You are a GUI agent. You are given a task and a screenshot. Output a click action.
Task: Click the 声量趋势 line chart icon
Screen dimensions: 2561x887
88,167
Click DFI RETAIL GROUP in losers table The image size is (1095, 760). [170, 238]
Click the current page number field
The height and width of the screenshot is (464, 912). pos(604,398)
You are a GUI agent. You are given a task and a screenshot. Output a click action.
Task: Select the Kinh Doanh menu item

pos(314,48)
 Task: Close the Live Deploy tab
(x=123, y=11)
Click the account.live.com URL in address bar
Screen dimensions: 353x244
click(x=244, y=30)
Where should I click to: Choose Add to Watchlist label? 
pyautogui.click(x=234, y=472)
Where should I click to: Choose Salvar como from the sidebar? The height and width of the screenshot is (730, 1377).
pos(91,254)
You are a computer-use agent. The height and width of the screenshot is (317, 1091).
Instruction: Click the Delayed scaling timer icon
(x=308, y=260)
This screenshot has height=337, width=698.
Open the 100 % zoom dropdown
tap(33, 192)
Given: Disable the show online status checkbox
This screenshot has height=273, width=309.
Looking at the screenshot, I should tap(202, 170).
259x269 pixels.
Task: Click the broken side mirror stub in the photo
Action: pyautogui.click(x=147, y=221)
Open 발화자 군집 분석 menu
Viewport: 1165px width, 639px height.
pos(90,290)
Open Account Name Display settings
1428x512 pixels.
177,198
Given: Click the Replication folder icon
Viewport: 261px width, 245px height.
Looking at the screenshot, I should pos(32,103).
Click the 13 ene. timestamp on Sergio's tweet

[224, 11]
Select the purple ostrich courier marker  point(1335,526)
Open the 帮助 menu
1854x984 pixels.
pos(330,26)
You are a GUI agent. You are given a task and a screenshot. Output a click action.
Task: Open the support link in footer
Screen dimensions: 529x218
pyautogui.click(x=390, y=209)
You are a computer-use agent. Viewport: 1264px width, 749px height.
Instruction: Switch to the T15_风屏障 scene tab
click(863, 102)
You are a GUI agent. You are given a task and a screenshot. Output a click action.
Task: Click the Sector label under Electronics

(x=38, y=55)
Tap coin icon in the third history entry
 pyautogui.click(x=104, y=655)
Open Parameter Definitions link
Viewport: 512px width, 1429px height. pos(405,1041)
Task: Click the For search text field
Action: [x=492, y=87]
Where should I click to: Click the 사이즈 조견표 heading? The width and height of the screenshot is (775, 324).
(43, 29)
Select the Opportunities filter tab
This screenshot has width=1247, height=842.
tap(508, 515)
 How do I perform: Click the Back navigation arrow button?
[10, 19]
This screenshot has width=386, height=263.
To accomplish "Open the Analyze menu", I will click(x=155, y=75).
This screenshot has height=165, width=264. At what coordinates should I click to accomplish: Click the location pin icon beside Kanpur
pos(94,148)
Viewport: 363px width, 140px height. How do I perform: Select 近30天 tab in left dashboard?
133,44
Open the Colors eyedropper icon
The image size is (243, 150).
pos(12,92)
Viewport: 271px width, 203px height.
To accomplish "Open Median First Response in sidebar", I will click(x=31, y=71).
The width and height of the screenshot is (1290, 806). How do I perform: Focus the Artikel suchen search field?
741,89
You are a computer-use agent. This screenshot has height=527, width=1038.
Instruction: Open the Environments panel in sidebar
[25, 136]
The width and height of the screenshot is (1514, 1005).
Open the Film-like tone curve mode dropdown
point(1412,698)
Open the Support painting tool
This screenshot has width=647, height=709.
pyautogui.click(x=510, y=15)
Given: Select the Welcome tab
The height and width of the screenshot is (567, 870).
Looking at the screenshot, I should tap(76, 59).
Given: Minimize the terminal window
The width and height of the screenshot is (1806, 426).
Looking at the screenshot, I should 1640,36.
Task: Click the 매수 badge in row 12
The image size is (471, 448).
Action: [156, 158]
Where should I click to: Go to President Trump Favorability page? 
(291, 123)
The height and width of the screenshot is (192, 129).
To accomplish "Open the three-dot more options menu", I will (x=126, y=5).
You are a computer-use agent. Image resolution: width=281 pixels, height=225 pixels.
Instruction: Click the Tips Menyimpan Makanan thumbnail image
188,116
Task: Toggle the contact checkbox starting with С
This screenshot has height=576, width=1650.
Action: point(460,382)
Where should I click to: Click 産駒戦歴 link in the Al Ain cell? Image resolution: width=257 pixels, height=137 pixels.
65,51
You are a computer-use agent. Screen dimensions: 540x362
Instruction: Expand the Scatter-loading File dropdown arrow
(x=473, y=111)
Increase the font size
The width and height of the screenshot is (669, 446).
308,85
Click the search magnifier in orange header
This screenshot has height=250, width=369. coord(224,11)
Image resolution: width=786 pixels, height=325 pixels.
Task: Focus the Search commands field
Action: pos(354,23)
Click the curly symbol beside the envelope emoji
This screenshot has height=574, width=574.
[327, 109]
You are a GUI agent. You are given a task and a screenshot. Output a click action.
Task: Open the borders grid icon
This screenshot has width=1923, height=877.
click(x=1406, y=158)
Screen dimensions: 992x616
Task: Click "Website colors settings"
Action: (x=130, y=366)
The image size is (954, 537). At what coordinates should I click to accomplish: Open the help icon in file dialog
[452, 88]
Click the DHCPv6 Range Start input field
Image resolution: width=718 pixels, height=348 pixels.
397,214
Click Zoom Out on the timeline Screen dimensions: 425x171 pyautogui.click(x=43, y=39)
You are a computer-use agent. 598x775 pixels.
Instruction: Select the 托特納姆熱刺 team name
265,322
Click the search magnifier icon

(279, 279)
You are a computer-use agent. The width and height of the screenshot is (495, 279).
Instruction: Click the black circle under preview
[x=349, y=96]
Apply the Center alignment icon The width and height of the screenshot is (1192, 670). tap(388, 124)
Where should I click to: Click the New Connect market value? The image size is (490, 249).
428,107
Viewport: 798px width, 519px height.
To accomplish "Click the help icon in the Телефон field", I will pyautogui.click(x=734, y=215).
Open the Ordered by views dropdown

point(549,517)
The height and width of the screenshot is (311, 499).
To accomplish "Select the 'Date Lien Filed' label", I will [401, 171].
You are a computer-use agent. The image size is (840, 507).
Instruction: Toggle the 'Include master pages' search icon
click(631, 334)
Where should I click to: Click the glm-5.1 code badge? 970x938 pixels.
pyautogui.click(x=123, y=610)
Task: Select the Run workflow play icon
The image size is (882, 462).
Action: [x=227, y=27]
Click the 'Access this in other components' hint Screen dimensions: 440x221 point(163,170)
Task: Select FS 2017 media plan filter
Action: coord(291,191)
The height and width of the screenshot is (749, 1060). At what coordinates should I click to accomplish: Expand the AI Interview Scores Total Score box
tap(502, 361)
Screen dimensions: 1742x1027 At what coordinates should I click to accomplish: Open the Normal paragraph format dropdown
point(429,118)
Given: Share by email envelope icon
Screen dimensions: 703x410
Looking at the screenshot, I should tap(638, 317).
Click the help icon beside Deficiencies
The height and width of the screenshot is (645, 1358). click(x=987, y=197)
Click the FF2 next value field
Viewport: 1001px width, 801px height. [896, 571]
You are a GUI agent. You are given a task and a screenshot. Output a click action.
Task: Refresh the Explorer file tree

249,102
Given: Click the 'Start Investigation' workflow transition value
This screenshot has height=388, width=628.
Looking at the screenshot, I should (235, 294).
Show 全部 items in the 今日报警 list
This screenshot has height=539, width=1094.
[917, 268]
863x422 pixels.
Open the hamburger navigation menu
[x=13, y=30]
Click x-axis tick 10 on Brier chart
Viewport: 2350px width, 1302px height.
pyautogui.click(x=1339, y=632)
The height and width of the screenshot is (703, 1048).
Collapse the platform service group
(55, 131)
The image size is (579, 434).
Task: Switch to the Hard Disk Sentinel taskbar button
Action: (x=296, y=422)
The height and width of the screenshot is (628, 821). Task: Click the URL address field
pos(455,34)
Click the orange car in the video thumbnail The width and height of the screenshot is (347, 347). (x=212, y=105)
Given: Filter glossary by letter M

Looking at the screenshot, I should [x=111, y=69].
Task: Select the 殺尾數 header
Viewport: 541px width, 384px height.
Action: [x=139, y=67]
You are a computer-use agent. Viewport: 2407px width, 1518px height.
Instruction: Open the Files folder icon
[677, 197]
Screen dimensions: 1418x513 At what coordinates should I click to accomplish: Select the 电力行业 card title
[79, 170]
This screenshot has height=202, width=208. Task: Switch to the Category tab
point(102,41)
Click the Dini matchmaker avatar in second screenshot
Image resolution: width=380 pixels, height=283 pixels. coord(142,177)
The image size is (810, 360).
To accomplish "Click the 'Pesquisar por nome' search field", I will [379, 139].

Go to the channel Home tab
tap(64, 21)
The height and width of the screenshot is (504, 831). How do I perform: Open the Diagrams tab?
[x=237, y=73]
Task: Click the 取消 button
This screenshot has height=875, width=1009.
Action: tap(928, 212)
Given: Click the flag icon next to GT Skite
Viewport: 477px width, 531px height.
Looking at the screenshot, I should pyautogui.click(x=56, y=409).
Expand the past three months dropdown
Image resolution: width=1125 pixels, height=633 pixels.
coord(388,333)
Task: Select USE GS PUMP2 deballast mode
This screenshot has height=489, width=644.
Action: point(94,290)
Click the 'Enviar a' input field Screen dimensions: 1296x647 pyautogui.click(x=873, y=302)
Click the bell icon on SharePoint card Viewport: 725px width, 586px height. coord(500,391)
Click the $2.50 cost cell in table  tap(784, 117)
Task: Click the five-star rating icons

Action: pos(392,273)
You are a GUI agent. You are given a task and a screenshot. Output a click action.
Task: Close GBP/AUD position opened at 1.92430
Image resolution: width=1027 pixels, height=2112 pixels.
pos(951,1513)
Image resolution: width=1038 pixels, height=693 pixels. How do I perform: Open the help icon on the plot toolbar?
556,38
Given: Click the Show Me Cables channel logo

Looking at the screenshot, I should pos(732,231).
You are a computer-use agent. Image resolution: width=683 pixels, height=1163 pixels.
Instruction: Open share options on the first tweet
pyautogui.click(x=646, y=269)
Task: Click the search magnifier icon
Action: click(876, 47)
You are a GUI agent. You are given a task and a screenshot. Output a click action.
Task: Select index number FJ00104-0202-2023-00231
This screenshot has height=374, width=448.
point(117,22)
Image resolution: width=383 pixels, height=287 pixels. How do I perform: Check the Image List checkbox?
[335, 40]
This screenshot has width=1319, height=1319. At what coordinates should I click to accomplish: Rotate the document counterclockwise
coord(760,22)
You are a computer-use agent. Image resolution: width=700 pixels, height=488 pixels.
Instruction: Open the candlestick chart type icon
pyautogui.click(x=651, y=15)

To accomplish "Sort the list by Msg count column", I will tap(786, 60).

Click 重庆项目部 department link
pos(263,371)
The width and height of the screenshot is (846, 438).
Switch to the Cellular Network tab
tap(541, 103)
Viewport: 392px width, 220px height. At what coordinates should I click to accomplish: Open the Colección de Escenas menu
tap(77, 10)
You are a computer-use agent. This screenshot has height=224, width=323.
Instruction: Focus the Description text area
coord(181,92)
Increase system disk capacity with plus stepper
★ ★ ★ ★ ★
(What to work on): Render the listing as a Markdown table with the columns "Row" and "Line". Start at the line that has "Where should I click to: Click the New", stop after the line that has "Viewport: 1001px width, 801px", number each row, and leave out blank lines.

(Result):
| Row | Line |
|---|---|
| 1 | Where should I click to: Click the New Connect market value? The image size is (490, 249). |
| 2 | 428,107 |
| 3 | Viewport: 798px width, 519px height. |
| 4 | To accomplish "Click the help icon in the Телефон field", I will pyautogui.click(x=734, y=215). |
| 5 | Open the Ordered by views dropdown |
| 6 | point(549,517) |
| 7 | The height and width of the screenshot is (311, 499). |
| 8 | To accomplish "Select the 'Date Lien Filed' label", I will [401, 171]. |
| 9 | You are a computer-use agent. The image size is (840, 507). |
| 10 | Instruction: Toggle the 'Include master pages' search icon |
| 11 | click(631, 334) |
| 12 | Where should I click to: Click the glm-5.1 code badge? 970x938 pixels. |
| 13 | pyautogui.click(x=123, y=610) |
| 14 | Task: Select the Run workflow play icon |
| 15 | The image size is (882, 462). |
| 16 | Action: [x=227, y=27] |
| 17 | Click the 'Access this in other components' hint Screen dimensions: 440x221 point(163,170) |
| 18 | Task: Select FS 2017 media plan filter |
| 19 | Action: coord(291,191) |
| 20 | The height and width of the screenshot is (749, 1060). At what coordinates should I click to accomplish: Expand the AI Interview Scores Total Score box |
| 21 | tap(502, 361) |
| 22 | Screen dimensions: 1742x1027 At what coordinates should I click to accomplish: Open the Normal paragraph format dropdown |
| 23 | point(429,118) |
| 24 | Given: Share by email envelope icon |
| 25 | Screen dimensions: 703x410 |
| 26 | Looking at the screenshot, I should tap(638, 317). |
| 27 | Click the help icon beside Deficiencies |
| 28 | The height and width of the screenshot is (645, 1358). click(x=987, y=197) |
| 29 | Click the FF2 next value field |
| 30 | Viewport: 1001px width, 801px height. [896, 571] |